SOURCE MATERIAL —
········

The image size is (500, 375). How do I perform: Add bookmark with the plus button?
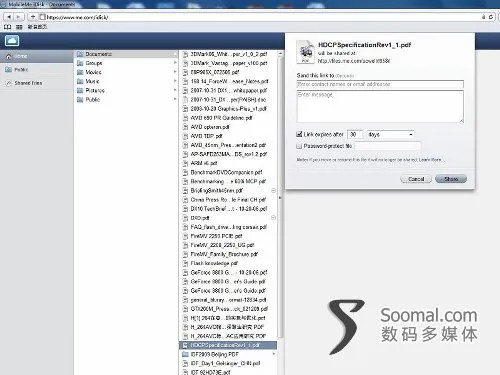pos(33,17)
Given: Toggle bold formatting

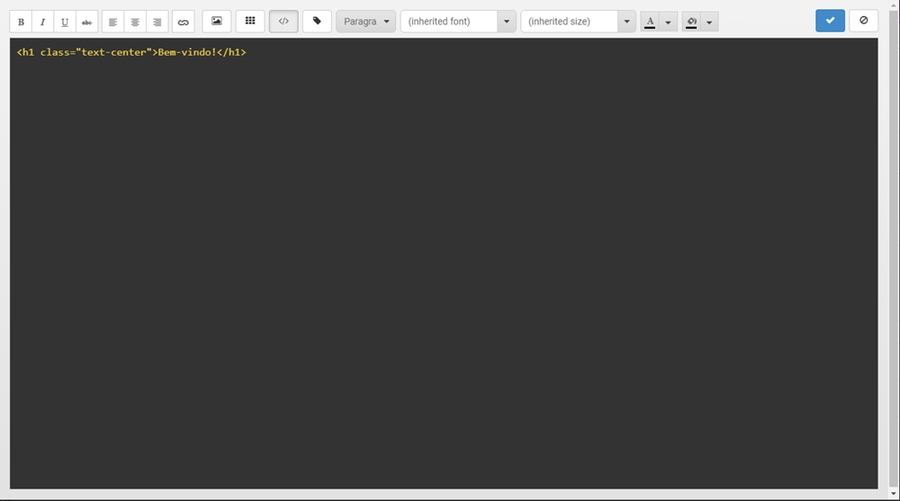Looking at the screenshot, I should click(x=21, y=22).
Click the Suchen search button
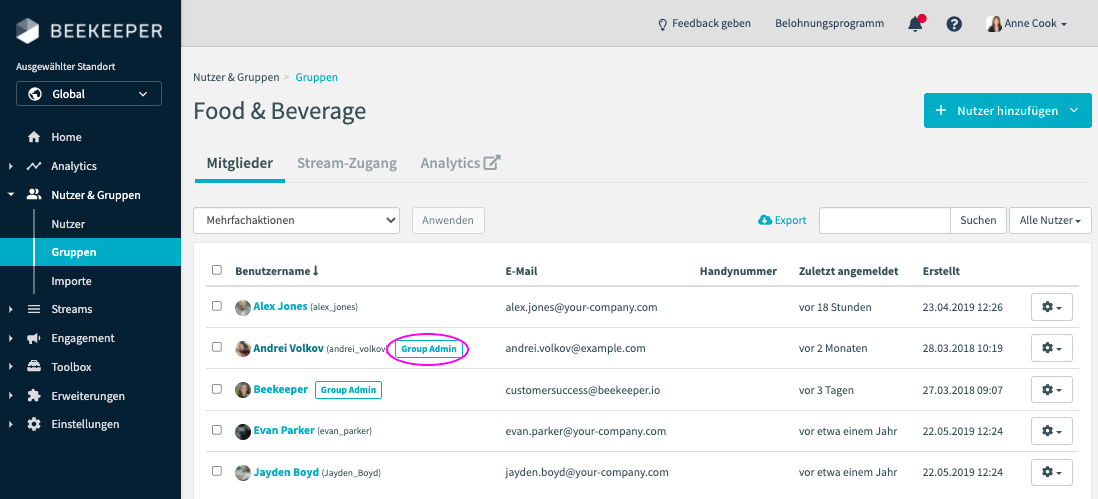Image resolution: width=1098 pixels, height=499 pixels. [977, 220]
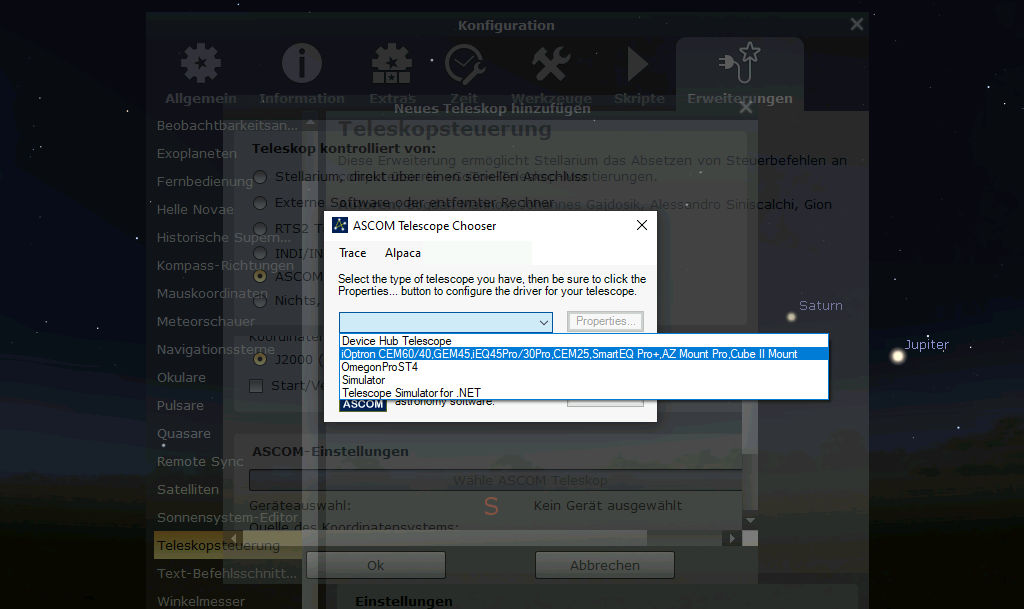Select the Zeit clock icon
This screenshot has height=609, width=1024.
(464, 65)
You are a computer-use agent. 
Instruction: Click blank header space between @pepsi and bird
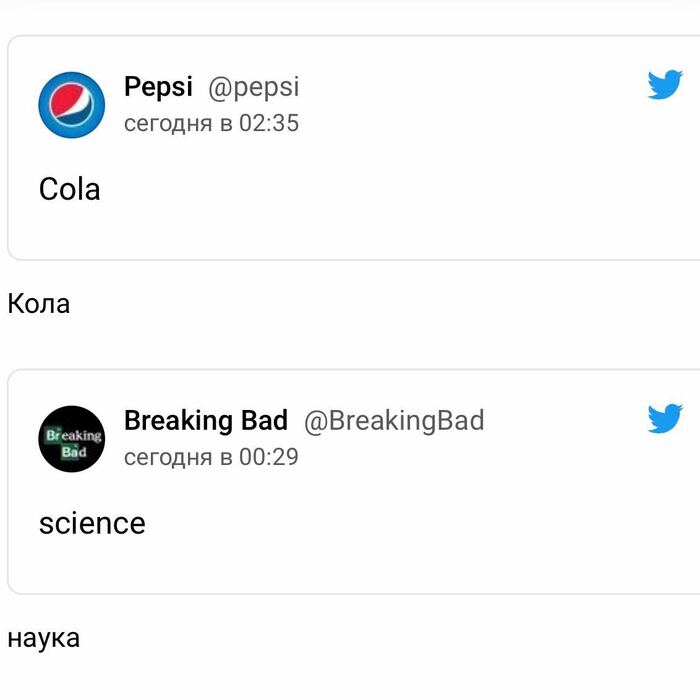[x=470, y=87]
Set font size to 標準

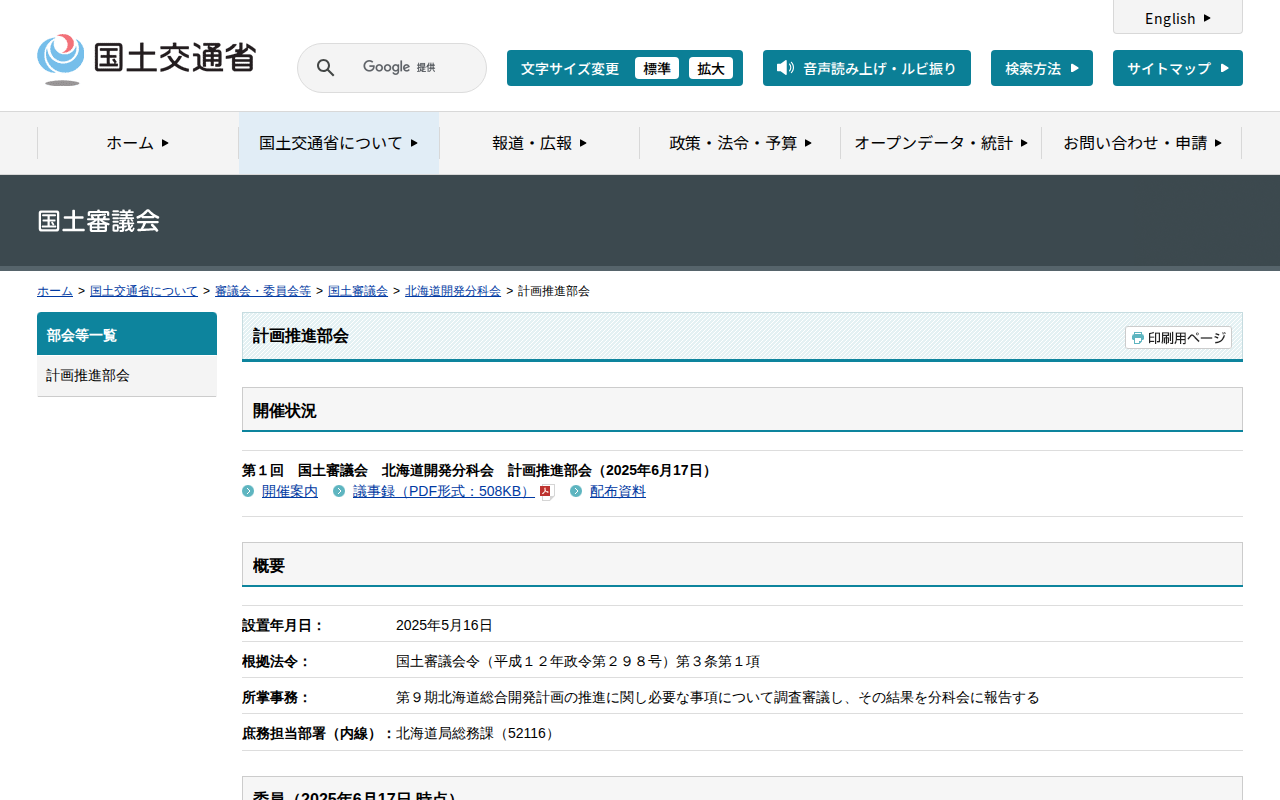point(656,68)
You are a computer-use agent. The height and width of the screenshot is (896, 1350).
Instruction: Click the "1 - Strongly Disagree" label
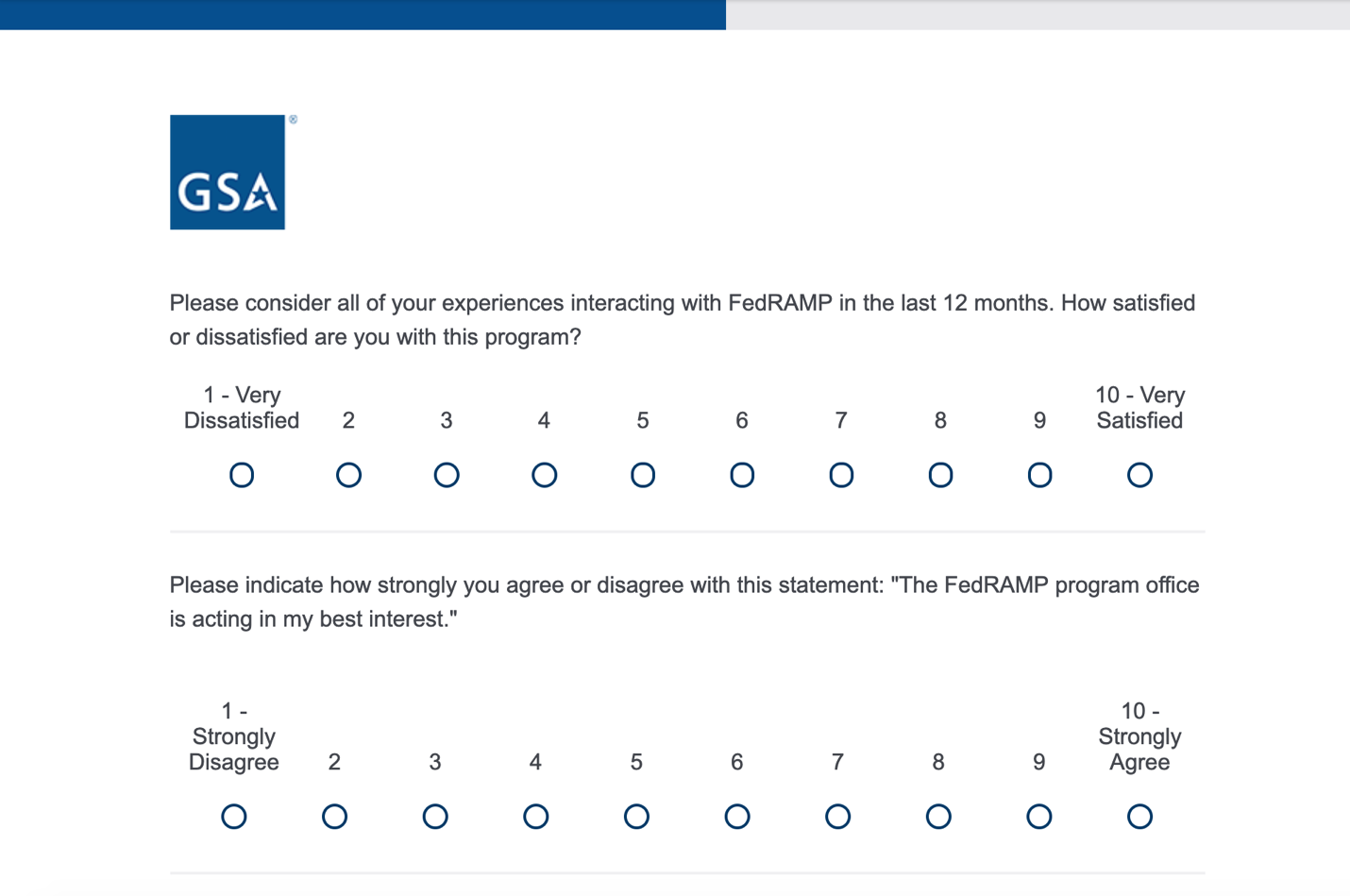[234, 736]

········

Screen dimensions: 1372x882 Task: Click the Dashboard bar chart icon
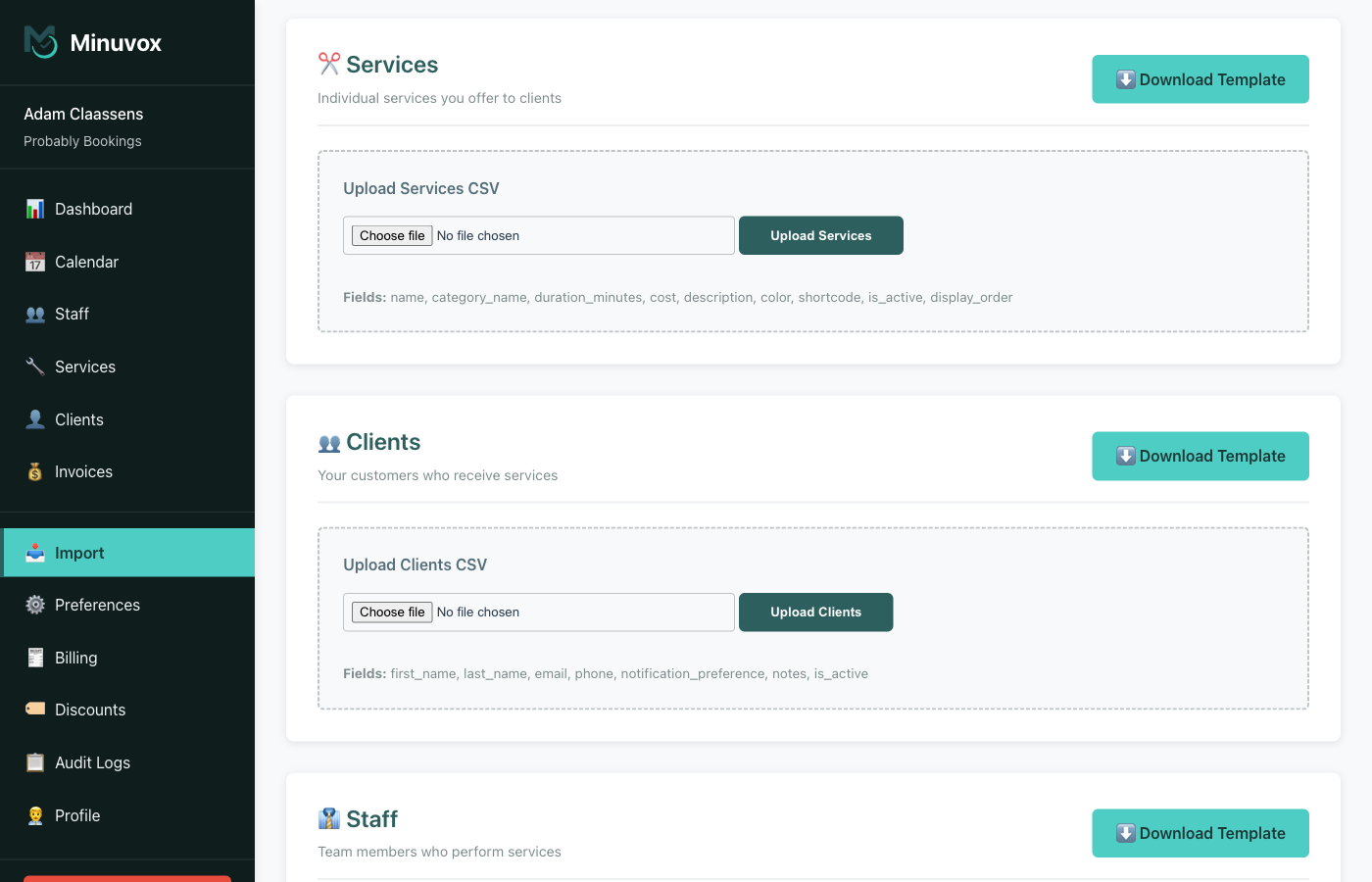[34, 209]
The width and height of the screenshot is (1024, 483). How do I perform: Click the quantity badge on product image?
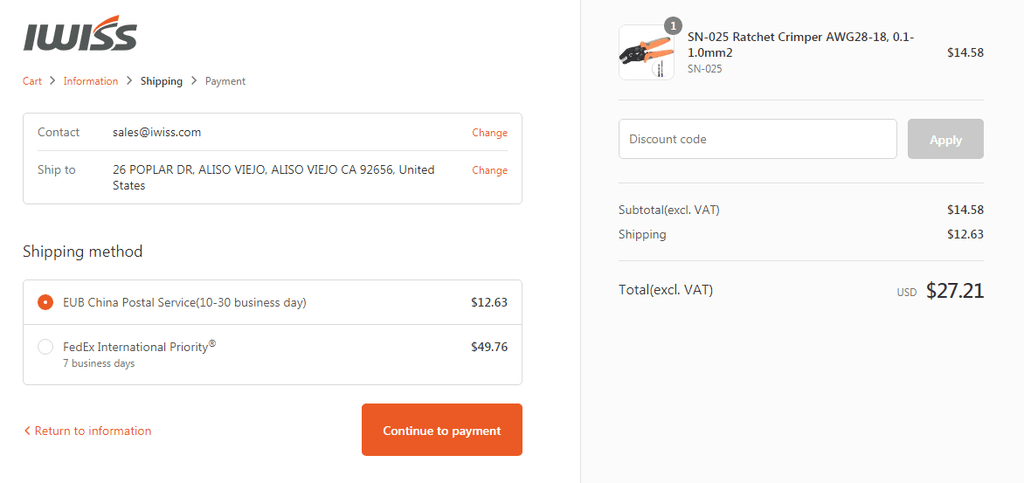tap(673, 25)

········

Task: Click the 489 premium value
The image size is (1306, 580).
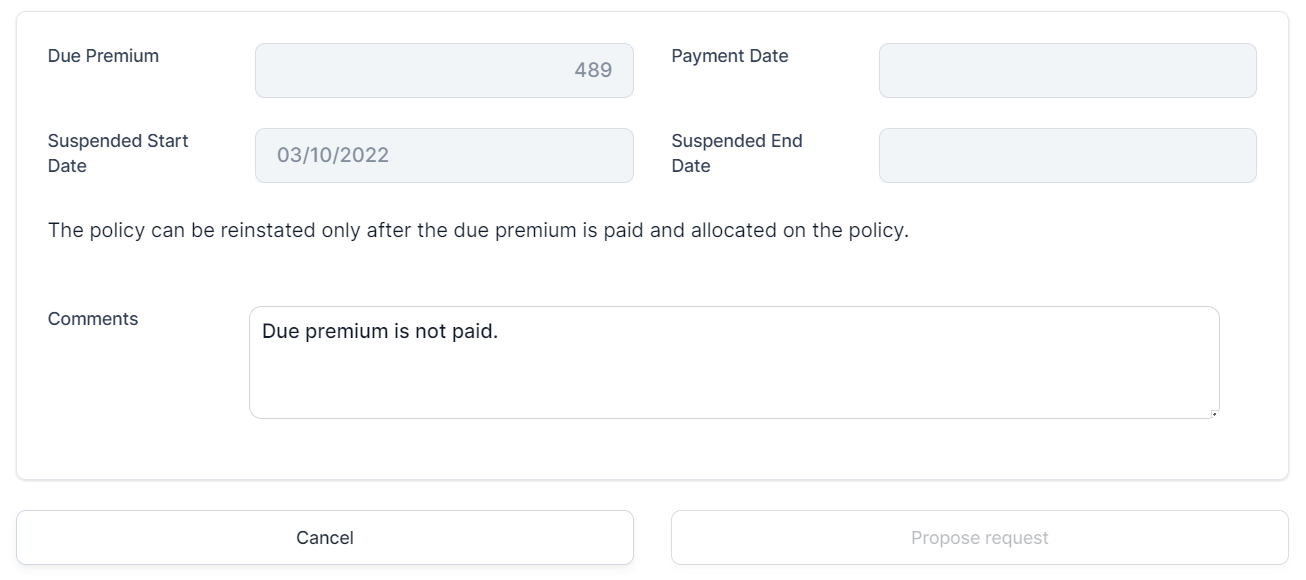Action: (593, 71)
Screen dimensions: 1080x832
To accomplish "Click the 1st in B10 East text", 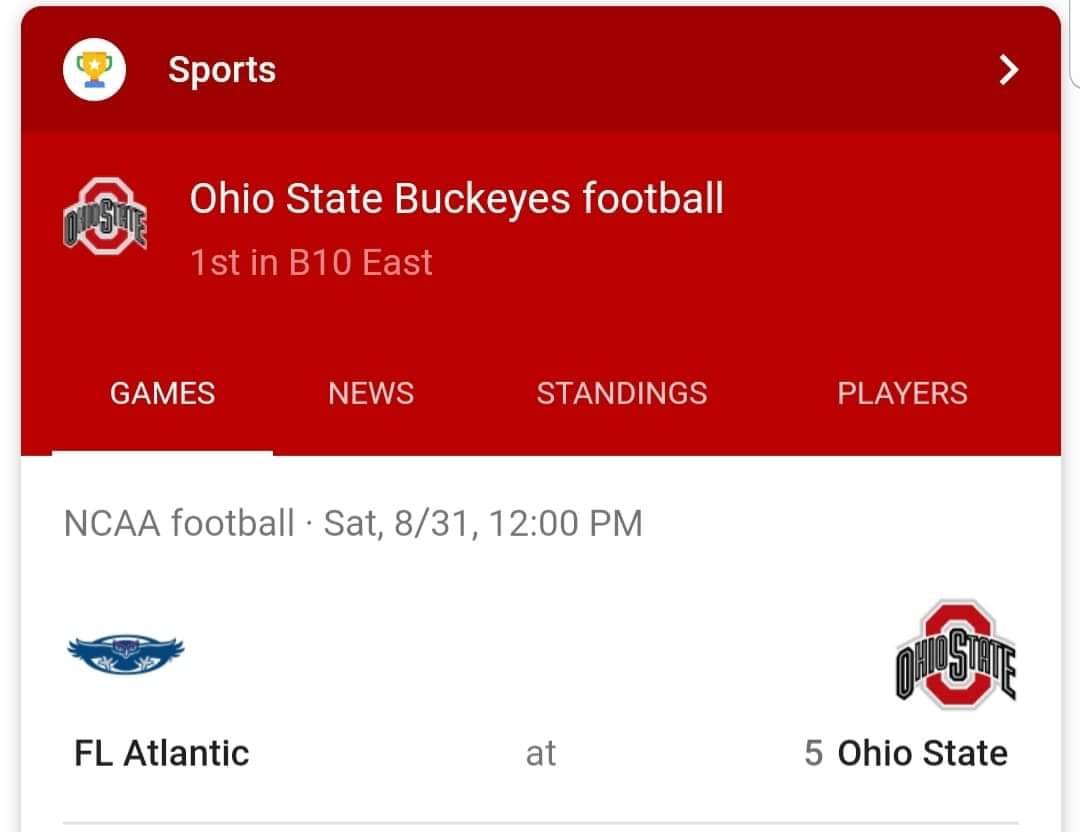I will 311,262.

········

TASK STATEMENT — Each line above from the one containing "The image size is (500, 375)." through the one containing "You are a computer-use agent. The" is to be returned verbatim. Nothing else, and no pictures.

RESULT BELOW —
The image size is (500, 375). How do I perform: Add bookmark with the plus button?
pos(33,17)
Given: Toggle bold formatting

Looking at the screenshot, I should click(x=21, y=22).
Click the Suchen search button
Image resolution: width=1098 pixels, height=499 pixels. [977, 220]
Select the Zeit clock icon
This screenshot has height=609, width=1024.
(464, 65)
You are a computer-use agent. 
Instruction: Click blank header space between @pepsi and bird
[x=470, y=87]
Set font size to 標準

point(656,68)
You are a computer-use agent. The height and width of the screenshot is (896, 1350).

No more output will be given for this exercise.